A reader, ‘Sceptic’, today posted the above link to an interview on Financial Sense with Puru Saxena. Mr Saxena runs Puru Saxena Wealth Management, an established money management firm based in Hong Kong. Mr Saxena produces the monthlyMoney Matters report, which follows economic, historical and geo-political trends, and explores investment opportunities in unpopular and distressed markets.

It’s a fascinating interview that covers a broad range of areas, including: the outlook for the Chinese economy; commodities markets; and the implications of the Federal Reserve’s quantitative easing (‘money printing’) efforts.

On China, Mr Saxena believes that there will be a pull-back in Chinese economic growth within a few months. He is extremely worried about the euphoria in the Chinese and Hong Kong housing markets, describing both as a “severe and gigantic bubble that is going to end very badly”.

Mr Saxena notes that China’s housing value to GDP is currently around 350% of GDP, which is only slightly below the peak value reached by Japanese real estate (370%) just prior to its collapse in 1990. Similarly, Hong Kong’s housing value to GDP ratio is currently 330%, which is above its peak level reached just prior the Asian Financial Crisis in the mid-1990s.

* [TO-DO LIST]:
1. Transcribe the passage on the Puru Saxena interview from "It’s a fascinating" up to and including "(‘money printing’) efforts.".
2. Answer these questions from the passage on the Puru Saxena interview:
(a) In which city is Puru Saxena Wealth Management based?
(b) What is China's housing value to GDP, according to Mr Saxena?
(c) In what year did Japanese real estate collapse?
3. Write the next part of the passage on the Puru Saxena interview, picking up after its last sentence.
The records are separate material, unrelated to the passage above.

Interface element records
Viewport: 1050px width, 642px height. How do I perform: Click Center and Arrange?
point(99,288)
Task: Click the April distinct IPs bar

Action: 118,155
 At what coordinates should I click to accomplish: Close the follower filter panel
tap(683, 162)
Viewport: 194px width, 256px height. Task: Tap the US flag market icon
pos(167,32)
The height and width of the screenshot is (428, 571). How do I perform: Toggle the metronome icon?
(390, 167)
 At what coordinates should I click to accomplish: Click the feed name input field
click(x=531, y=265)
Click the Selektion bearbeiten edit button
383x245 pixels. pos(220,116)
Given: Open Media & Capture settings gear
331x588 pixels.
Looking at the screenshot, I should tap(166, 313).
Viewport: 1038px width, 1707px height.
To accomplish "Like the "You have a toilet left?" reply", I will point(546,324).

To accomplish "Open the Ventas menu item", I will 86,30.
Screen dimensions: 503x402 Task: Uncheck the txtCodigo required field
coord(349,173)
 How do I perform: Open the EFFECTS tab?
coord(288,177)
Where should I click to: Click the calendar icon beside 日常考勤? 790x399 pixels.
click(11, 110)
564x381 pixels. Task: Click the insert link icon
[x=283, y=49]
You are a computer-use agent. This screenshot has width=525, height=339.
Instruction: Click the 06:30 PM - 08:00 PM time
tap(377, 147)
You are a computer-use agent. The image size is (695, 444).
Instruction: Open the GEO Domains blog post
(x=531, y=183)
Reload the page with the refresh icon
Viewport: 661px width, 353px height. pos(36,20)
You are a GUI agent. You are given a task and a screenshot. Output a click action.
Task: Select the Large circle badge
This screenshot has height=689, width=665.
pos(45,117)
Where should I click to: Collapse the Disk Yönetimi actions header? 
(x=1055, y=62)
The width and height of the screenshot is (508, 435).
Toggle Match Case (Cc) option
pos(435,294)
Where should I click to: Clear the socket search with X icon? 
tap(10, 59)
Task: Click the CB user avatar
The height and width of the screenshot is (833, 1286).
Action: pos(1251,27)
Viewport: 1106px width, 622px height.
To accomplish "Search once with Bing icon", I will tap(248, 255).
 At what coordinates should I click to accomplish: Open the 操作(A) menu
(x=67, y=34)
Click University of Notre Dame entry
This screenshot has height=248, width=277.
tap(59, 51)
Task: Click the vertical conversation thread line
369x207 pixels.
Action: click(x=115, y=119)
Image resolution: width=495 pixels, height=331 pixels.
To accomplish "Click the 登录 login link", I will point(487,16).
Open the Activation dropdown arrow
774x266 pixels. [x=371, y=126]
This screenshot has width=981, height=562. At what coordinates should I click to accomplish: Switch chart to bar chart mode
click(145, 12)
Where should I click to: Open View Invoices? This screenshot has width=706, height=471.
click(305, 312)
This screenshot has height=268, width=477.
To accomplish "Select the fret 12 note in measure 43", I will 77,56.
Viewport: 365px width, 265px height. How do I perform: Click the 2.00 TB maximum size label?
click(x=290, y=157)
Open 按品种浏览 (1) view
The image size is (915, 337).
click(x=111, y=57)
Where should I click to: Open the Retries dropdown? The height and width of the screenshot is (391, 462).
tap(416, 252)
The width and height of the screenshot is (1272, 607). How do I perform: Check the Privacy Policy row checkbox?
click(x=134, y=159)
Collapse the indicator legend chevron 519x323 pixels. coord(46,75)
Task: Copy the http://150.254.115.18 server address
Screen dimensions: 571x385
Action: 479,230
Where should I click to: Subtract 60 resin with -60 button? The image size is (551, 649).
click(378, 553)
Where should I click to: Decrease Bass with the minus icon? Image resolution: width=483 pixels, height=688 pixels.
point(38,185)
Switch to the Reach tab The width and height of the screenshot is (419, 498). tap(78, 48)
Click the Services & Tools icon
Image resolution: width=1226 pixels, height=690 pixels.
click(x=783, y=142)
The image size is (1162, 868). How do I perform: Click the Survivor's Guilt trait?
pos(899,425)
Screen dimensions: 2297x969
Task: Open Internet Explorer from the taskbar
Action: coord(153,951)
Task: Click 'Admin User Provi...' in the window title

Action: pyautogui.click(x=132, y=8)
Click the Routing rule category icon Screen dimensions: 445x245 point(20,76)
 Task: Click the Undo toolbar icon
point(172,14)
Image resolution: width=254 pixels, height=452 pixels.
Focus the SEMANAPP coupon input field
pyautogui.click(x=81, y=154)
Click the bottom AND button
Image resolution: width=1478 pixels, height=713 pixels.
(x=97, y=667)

* [TASK-BY-TASK ANSWERS]:
1.
It’s a fascinating interview that covers a broad range of areas, including: the outlook for the Chinese economy; commodities markets; and the implications of the Federal Reserve’s quantitative easing (‘money printing’) efforts.

2.
(a) Hong Kong
(b) Around 350% of GDP
(c) 1990

3.
However, Mr Saxena notes that, unlike their counterparts in the United States, Chinese households are not particularly leveraged. As such, if China’s housing bubble bursts, it is likely to have less impact on household consumption than that experienced in the United States in the wake of its house price collapse.

Nevertheless, Mr Saxena warns that base metals prices (e.g. iron ore – Australia’s biggest export) could collapse following a significant decline in construction activity. Mining companies, most notably BHP, RIO and Vale, would be hit hard, as would the Australian economy. Saxena believes that any slowdown in China would likely prick Australia’s housing bubble, which he claims has reached “absurd levels”.

Mr Saxena also discusses how loose monetary policy and money printing by the world’s central banks is creating all kinds of asset bubbles. However, now that we are getting price inflation in oil and food, central banks will soon have to begin raising interest rates in order to ward off inflation, which will likely collapse asset markets (except US treasuries). He thinks that we will see a repeat of the last crash (the Global Financial Crisis) within two to three years – “equities, commodities, precious metals, everything will collapse”.  

Finally, Mr Saxena believes that energy production is about to enter terminal decline. He, therefore, recommends that investors gain exposure to energy companies, particularly “upstream oil companies, oil services stocks, offshore drilling companies… solar companies, electric car manufactures, battery manufactures, etc”.

Overall, it’s an excellent interview that commands 20 minutes of your time (click to listen).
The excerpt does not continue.